For many thousands of years, our ancestors’ biggest challenge was getting enough to eat while avoiding becoming dinner for some wild animal. Over the years, human bodies learned to store up fat efficiently during times of plenty to ensure survival in lean times.
This idea has become widely accepted as the “thrifty gene theory.” Fortunately, we don’t have to worry too much about wild animals and generally we don’t have to worry about not getting enough to eat daily. In fact, most experts say we live in an environment where we are surrounded by excess calories and we don’t stand a chance in the battle to maintain a healthy weight unless something changes.
New research presented last week at the International Congress of Obesity reinforces this idea that our bodies do not like to let go of stored body fat even when we have too much. The study involved obese subjects who were put on a calorie controlled eating plan and had supervised exercise five days a week. In the first eight weeks of the study, they lost an average of seven pounds, but over the next four weeks they lost only an additional one and one-half pounds.
Anyone who has dieted for more than a couple of months has probably had the same frustrating experience as the subjects in this study. After losing weight steadily for several weeks, they hit a weight loss plateau. Even though the dieter is still eating fewer calories than they are burning up, the weight loss slows to a crawl. Their bodies are working to protect them from losing too much fat, even if they are still overweight.

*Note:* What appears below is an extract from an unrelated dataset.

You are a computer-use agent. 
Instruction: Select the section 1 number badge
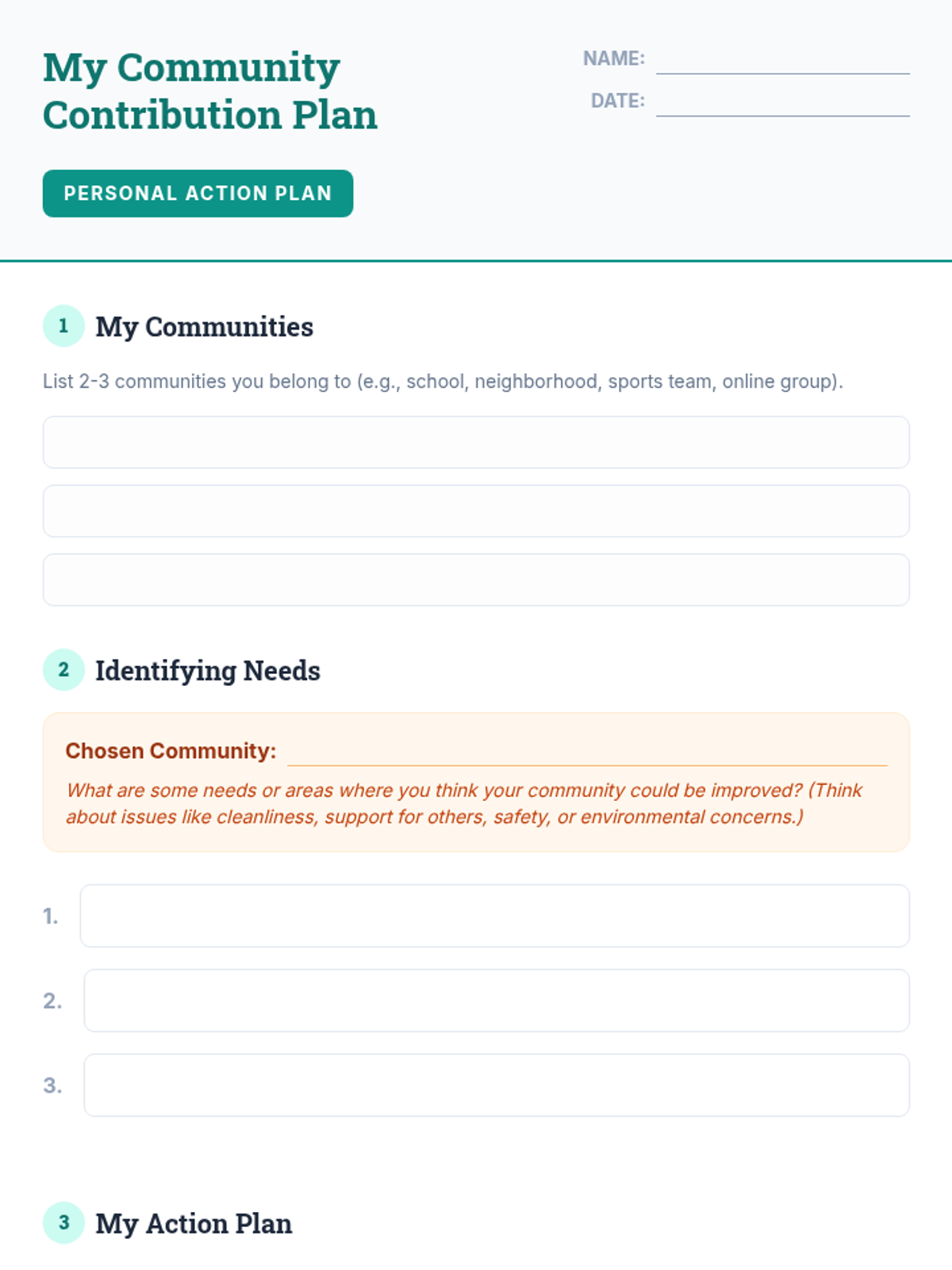[x=63, y=326]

What can you do? Some dieters will try cutting their calorie intake even lower. This may actually work against them. The body knows when the calorie intake is too low and it will slow down the dieter’s metabolism in response. This is another good example of the way our bodies work to protect us if we don’t have enough food.
Many exercise experts recommend increasing the total weekly exercise time and changing the type of exercise to bump people off the weight loss plateau. Sometimes changing from walking to biking or swimming does the trick. Try adding some weight training to your routine. If you are exercising 3 or 4 days a week, try 5 days a week.

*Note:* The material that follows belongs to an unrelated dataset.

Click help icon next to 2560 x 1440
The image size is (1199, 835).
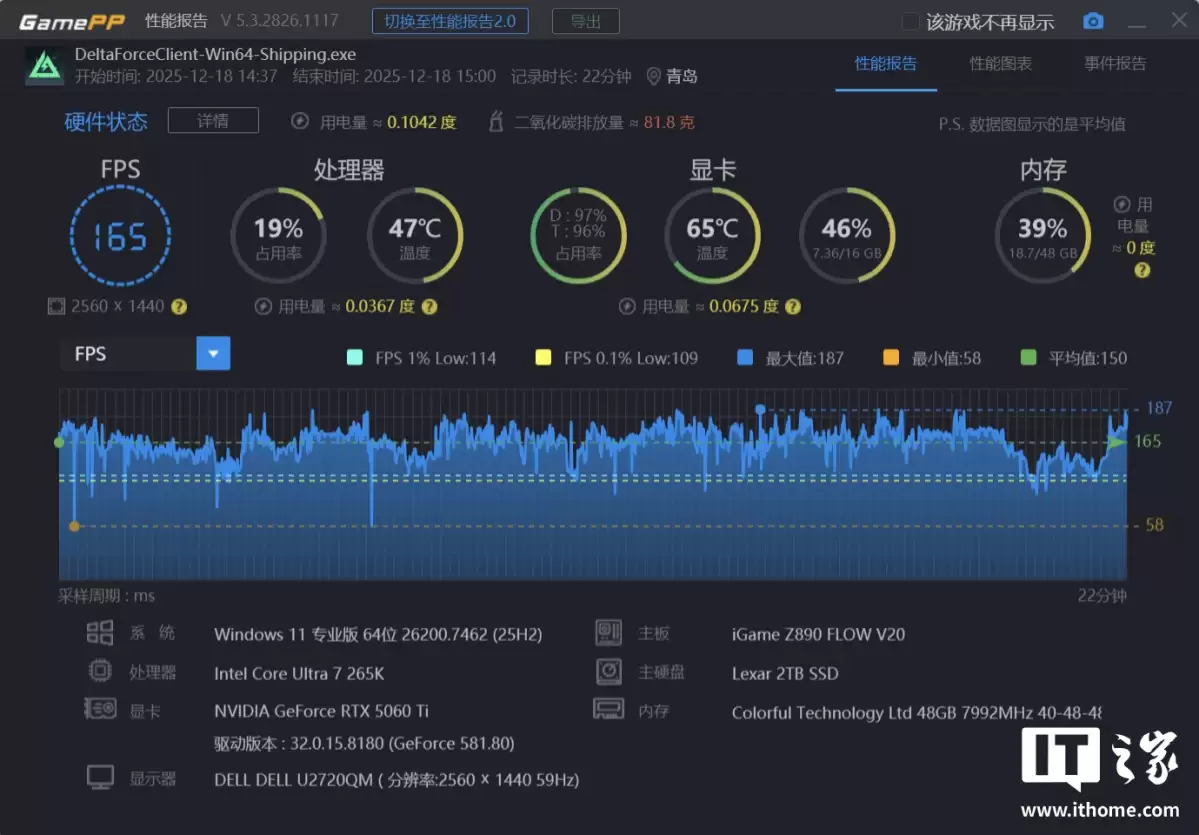[x=179, y=307]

Remember to eat breakfast daily. When the body goes all night without food, it triggers the same slow-down in metabolism if we don’t “break the fast” in the morning.
Breakfast seems to be a key ingredient for weight loss success.
Most importantly, set realistic weight loss goals. No one really loses forty pounds in two weeks before that high school reunion no matter what you may see in those weight loss advertisements. Losing about a pound or two a week is reasonable and more sustainable. Don’t give up if you hit a plateau. Expect them to happen and then work through them. Be patient. Your body is only trying to protect you.